- PROBLEM DESCRIPTION -
Count the rows below that contain the word "name", and give only that number.

── MATERIAL SHOWN

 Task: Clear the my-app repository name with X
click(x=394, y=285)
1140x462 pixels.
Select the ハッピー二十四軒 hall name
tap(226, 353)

────

- FINAL ANSWER -
2